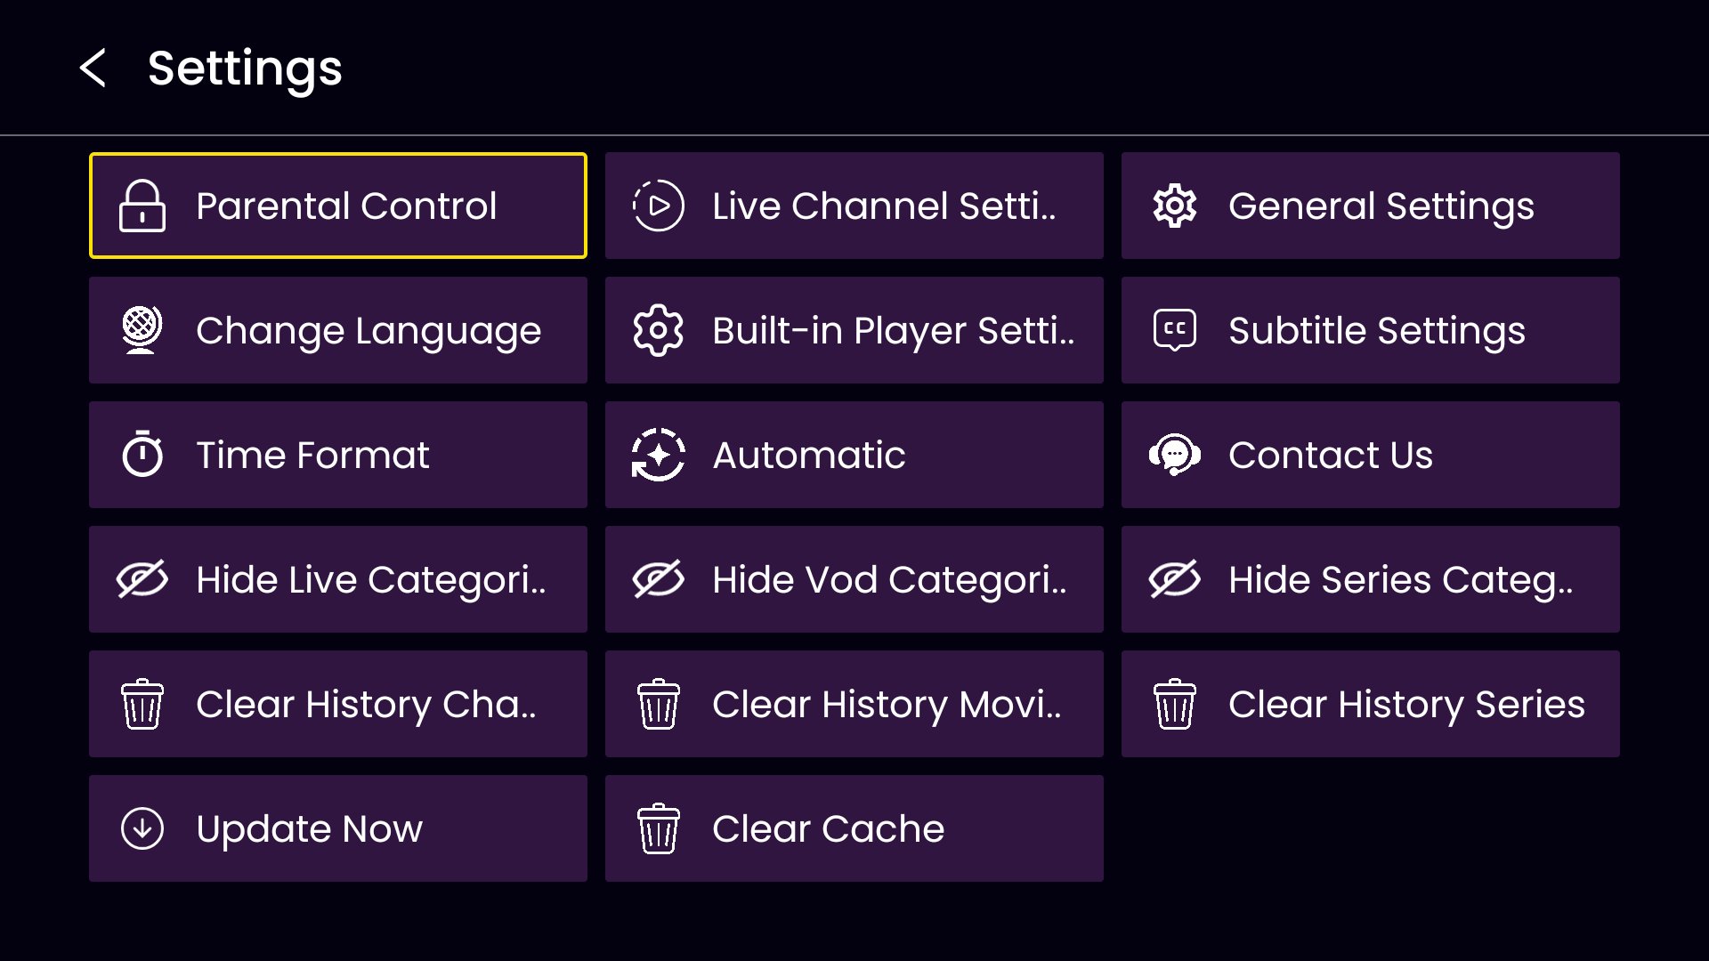Open Built-in Player Settings

pyautogui.click(x=855, y=330)
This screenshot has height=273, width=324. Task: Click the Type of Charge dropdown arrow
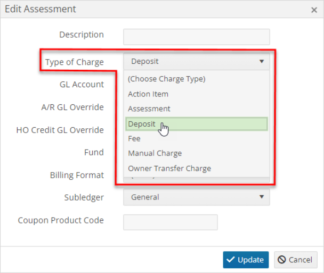click(262, 61)
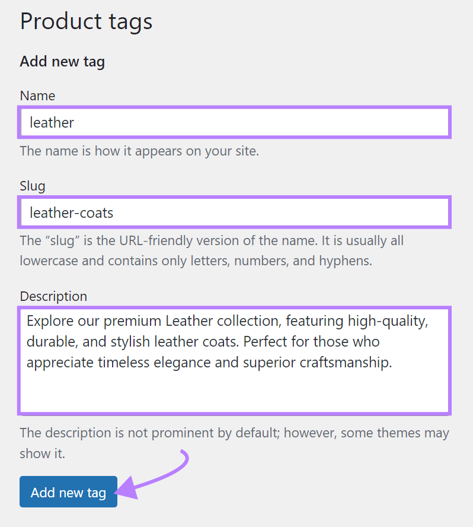Click inside the Slug input field

point(235,212)
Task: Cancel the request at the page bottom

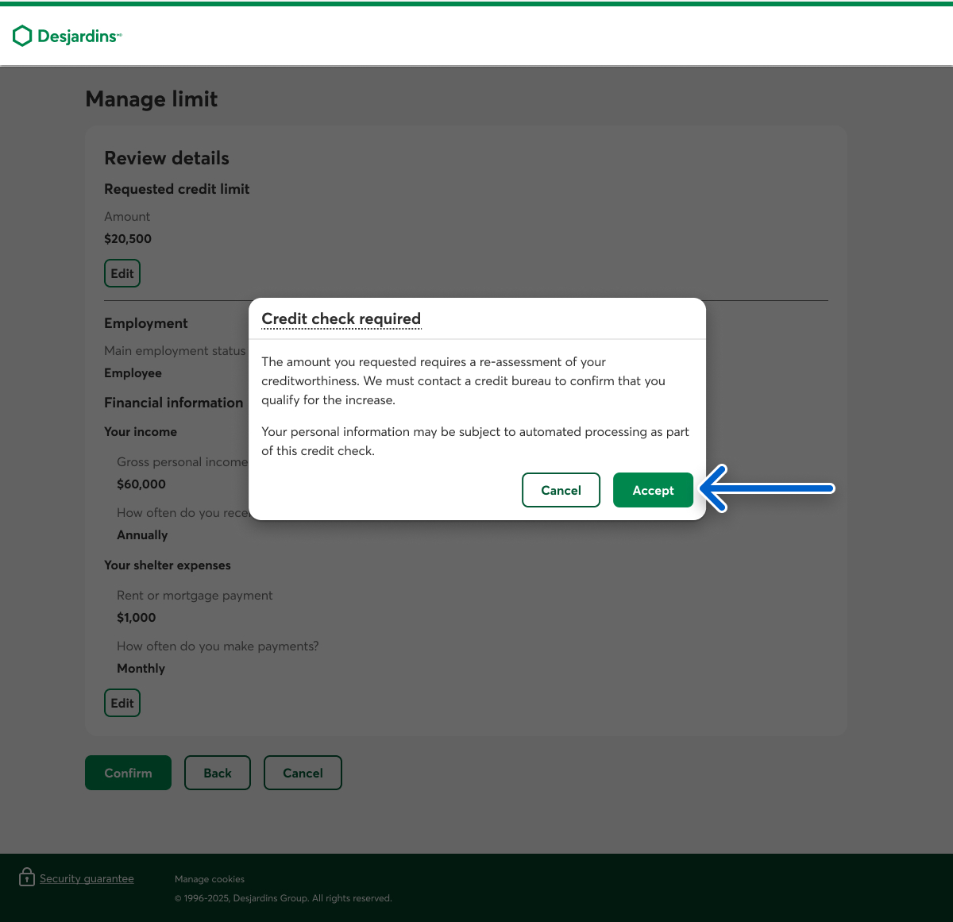Action: pos(303,773)
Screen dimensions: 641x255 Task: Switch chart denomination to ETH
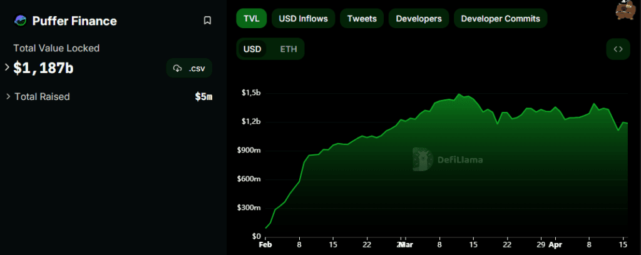pos(289,49)

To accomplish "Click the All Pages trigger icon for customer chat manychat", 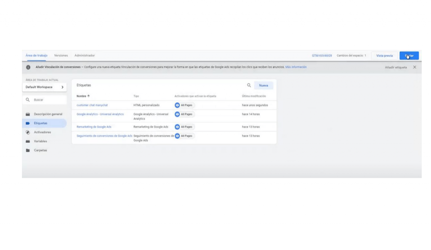I will point(177,105).
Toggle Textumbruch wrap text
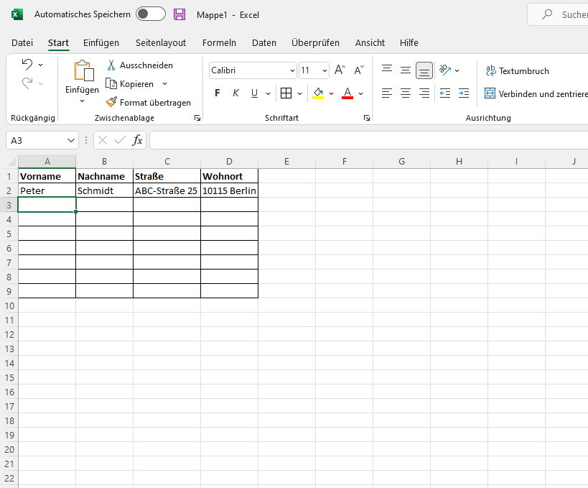588x488 pixels. 517,70
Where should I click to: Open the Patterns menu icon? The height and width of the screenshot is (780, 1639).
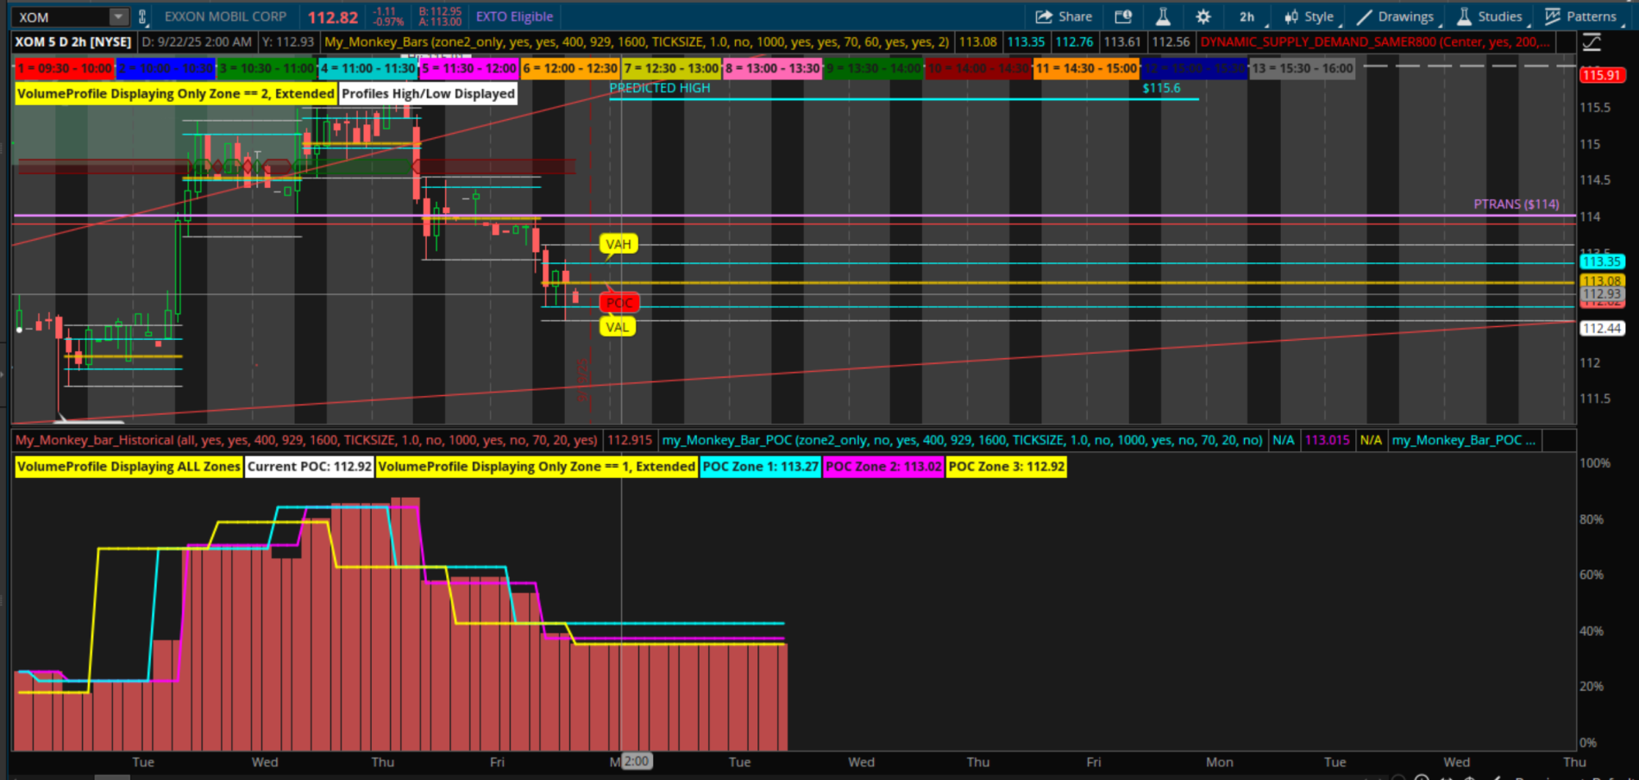(1580, 16)
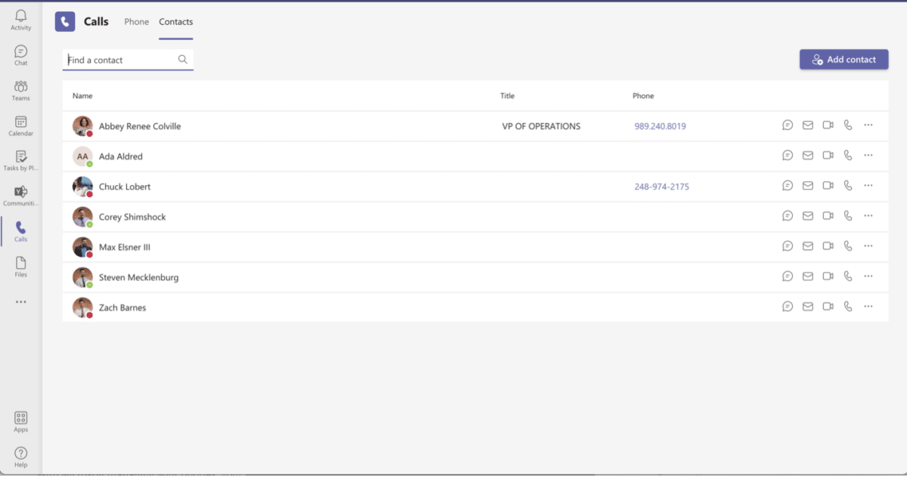Open Chat from the left sidebar
The height and width of the screenshot is (478, 907).
coord(20,55)

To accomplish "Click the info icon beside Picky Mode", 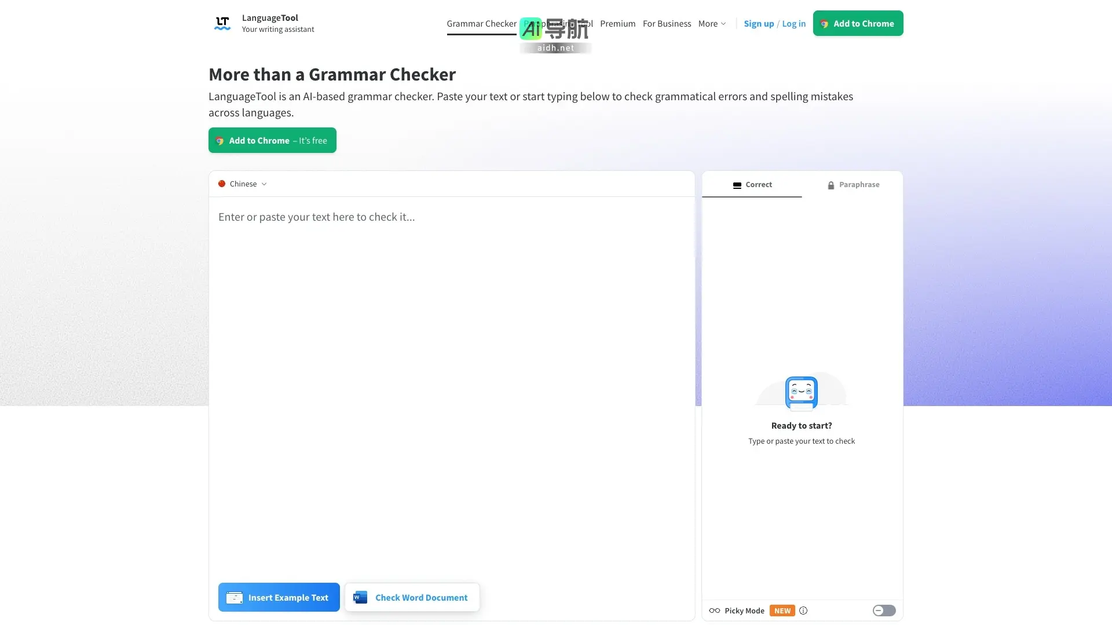I will tap(803, 611).
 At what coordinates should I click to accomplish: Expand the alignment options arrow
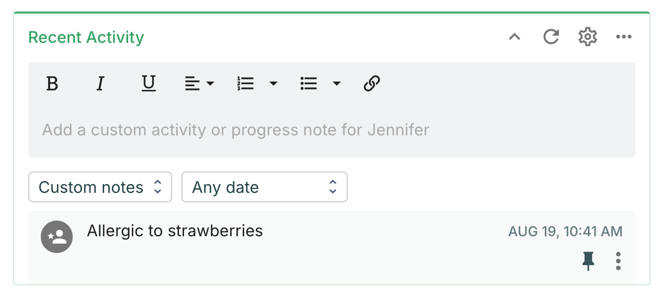pyautogui.click(x=210, y=84)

DIRECTIONS - Report each line of the listing above that contains the string "Task", copying those lines in full. Case counts.

WRITTEN REPLY -
This screenshot has height=273, width=324. Task: Click the Type of Charge dropdown arrow
Task: Cancel the request at the page bottom
Screen dimensions: 641x255 Task: Switch chart denomination to ETH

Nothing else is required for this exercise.